Rob Austin, director of Retirement Research at Aon Hewitt, in Charlotte, North Carolina, tells PLANADVISER there are two main strategies for white labeling. The first is to take a singular fund and make the name generic. “For example, instead of listing the BlackRock U.S. Aggregate Bond Index, the fund would be presented to participants as the U.S. Bond Index fund,” he explains. This lets participants know the goals of fund and what it invests in, but makes it simpler for participants, he says.

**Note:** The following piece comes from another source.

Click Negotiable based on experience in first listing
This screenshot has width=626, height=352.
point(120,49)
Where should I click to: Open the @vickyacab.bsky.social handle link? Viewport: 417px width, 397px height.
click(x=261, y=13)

The second strategy is like a fund-of-funds approach, when a plan sponsor offers a single fund option to participants called the Large-Cap Equity fund, for example, but assets in the fund are directed to several underlying funds. Even with funds-of-funds, such as target-date funds, Austin explains, some plan sponsors are white labeling them. “For example, instead of listing the J.P. Morgan SmartRetirement 2015 fund, a plan sponsor may call it the 2015 Retirement fund.”

Aon Hewitt found 71% of employers choose to white label in order to combine multiple managers under one fund. Austin says this is, in part, to improve returns and, in part, to streamline the fund lineup and make it easier for participants to invest effectively. “Companies ask, ‘Do we need four large-cap funds or can we just use one to get the same result?’” Austin explains. 

He points to the example of a DC plan sponsor that wants to diversify investment vehicle types without adding more complexity for participants. In this case, the sponsor could include more alternative investment vehicles within a white labeled fund-of-funds strategy—thereby bringing better diversification to the fund lineup.

Sixty-four percent of companies that white label DC plan investments told Aon Hewitt they opt for this approach to make it easier to change fund managers, if needed. “It’s more visible to change a singular fund, but if it’s all under large-cap, it may not even be noticed,” Austin says. It is also easier to switch out an underlying fund in a fund-of-funds approach because there doesn’t need to be a blackout period or time when participants have to make new elections, and participants do not have to be mapped to a new fund.